Politik und Kunst im Dienst des Gedenkens
Vor 80 Jahren wurden auch in Aachen die Synagoge und Geschäfte zerstört – am 9. und 10. November wird an vielen Stellen daran erinnert
Aachen. Vor 80 Jahren brannte am Morgen des 10. November auch in Aachen die Synagoge. Vorangegangen war die von den Hetzkampagnen der Nazis ausgelöste Pogromnacht gegen die jüdische Bevölkerung des Reiches. Mit großer Einigkeit und vermehrter Aufmerksamkeit finden seit Wochen in Aachen Veranstaltung im Gedenken an die Übergriffe der braunen Horden statt, mit denen die systematische Vertreibung und die Auslöschung von sechs Millionen jüdischgläubigen Menschen in den Vernichtungslagern begannen.
Buchprojekt mit Studenten
In der kommenden Woche finden die zentralen Gedenkveranstaltungen statt, für die verschiedensten Organisationen oder Zusammenschlüsse Beiträge bereithalten. So beschrieb beispielsweise Heinrich Kaiser als Vorstandsmitglied der Gesellschaft für Christlich-Jüdische Zusammenarbeit gemeinsam mit drei Studierenden der RWTH Aachen ein Ausstellungs- und Buchprojekt mit dem Titel "Gedenken und Erinnern". Dabei präsentieren Studierende des Forschungsgebietes Religionspädagogik mit Unterstützung des Gedenkbuchprojektes für die Opfer der Shoah aus Aachen eine sehenswerte Ausstellung samt zweier Buchveröffentlichungen. Die Schau wird am 9. November um 15 Uhr im Krönungssaal eröffnet.
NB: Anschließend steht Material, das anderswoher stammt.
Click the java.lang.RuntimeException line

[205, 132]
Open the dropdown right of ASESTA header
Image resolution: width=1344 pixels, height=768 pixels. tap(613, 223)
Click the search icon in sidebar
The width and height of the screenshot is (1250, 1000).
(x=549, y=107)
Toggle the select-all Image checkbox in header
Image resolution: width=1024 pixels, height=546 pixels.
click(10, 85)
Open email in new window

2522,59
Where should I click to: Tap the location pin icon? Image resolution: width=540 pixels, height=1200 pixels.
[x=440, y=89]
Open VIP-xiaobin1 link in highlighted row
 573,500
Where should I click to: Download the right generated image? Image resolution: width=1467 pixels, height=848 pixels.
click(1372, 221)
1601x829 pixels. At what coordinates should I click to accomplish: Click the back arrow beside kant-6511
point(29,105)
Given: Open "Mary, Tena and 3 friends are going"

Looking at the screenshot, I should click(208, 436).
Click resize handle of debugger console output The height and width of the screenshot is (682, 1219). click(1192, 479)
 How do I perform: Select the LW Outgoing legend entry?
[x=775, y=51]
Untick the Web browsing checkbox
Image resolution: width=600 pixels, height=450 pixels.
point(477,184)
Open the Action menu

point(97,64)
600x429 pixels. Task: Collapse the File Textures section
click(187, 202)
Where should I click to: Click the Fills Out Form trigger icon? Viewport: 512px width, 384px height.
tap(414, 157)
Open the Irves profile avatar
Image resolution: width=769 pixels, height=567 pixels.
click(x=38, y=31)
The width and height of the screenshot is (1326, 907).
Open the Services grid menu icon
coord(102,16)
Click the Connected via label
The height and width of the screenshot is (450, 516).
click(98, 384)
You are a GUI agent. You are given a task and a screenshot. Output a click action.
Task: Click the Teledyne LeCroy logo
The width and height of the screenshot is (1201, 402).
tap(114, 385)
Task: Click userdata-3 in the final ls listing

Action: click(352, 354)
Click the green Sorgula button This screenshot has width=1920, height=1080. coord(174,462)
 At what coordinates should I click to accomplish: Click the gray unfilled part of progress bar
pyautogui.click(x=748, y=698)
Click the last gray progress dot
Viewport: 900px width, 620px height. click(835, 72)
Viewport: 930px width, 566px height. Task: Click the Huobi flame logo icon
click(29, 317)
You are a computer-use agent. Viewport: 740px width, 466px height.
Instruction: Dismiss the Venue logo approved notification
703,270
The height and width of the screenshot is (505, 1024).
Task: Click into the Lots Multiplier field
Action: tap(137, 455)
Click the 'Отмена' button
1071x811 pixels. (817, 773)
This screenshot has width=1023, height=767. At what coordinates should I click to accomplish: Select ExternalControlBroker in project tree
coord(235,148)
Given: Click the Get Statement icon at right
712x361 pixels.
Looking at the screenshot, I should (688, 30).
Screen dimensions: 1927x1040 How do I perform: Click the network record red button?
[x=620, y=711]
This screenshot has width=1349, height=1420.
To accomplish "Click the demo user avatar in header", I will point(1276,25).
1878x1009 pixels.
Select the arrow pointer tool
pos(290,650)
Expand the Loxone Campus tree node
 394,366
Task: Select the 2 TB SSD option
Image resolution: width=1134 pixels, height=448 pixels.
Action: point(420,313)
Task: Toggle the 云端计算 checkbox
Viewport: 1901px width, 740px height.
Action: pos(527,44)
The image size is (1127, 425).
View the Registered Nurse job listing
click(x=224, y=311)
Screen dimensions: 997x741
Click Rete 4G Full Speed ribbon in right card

Ebenfalls am 9. November findet in der City Kirche ab 19.30 Uhr eine eher künstlerische Annäherung an das ernste Thema mit Lesungen und Aufführungen von Schauspielerinnen des Theater K statt. Annette Schmidt und Mona Creutzer vom Theater K werden dabei musikalisch unterstützt und begleitet von der Pianistin Galina Ryzhikova und der Sängerin Catharina Marquet. Im Zentrum stehen Verse von Paul Celan, sollen gefühlsmäßig, berichtete Annette Schmidt, geschichtliche "Nahtstellen" fühlbar gemacht werden, Musik von Weill, Schönberg oder Gershwin ist zu hören, Texte etwa der jüdischen Autorin Charlotte Salomon werden rezitiert, Zeitzeugenberichte und Presseberichte vorgetragen.
Die Gedenkveranstaltung und die Kundgebung zu den Naziverbrechen findet traditionell auf dem Platz vor der 1984 in Aachen neu errichteten Synagoge Stadt. Zur Teilnahme rufen in diesem Jahr die Christlich-Jüdische Gesellschaft sowie der Bund der Antifaschisten auf. Beginn der Veranstaltung mit OB Marcel Philipp ist um 17.30 Uhr, verschiedene thematische Lichtpunkte sollen das damalige Geschehen erhellen. So berichtet der Politologe Richard Gebhardt zum Thema "AfD und neuer Antisemitismus", Vertreter des Café Zuflucht äußern sich zu Haltung und Solidarität statt Angst und Egoismus, eine Schülergruppe des Einhard- Gymnasiums tritt auf, und das Theater K bietet lyrische Einsprengsel zum ernsten Thema. Bemerkenswert ist die Aktion des Viktoria-Gymnasiums. Die Schule im Frankenbergerviertel hat sich in einem Projekt verpflichtet, in dieser Gedenkwoche die 14 im Viertel befindlichen so genannten Stolpersteine, die, im Boden eingelassen, an verschleppte oder ermordete Jüdinnen und Juden erinnern sollen, zu reinigen und damit gemeinsam mit Schülergruppen aus der zehnten Jahrgangsstufe an Biografien und Schicksale jener vertriebene Menschen zu erinnern. Lehrer Cornelius May erklärte, dass dort Texte und Erinnerungen vorgelesen werden sollen, das Projekt werde auch im Unterricht vertieft. Selbstredend beteiligen sich auch weitere Schulen an der Reinigung der insgesamt 64 Stolpersteine in der Stadt Aachen.
Am 10. November im Rathaus
Am 10. November ruft abends im Krönungssaal die Gesellschaft für Christlich-Jüdische Zusammenarbeit zu einer Gedenkstunde auf, wieder mit Studierenden und deren Projekt "Gedenken und Erinnern". Das Haus der Märchen und Geschichte lädt am selben Abend ab 20 Uhr in den Saal der Musikhochschule am Theaterplatz ein zum Thema "Geschichten aus drei monotheistischen Religionen.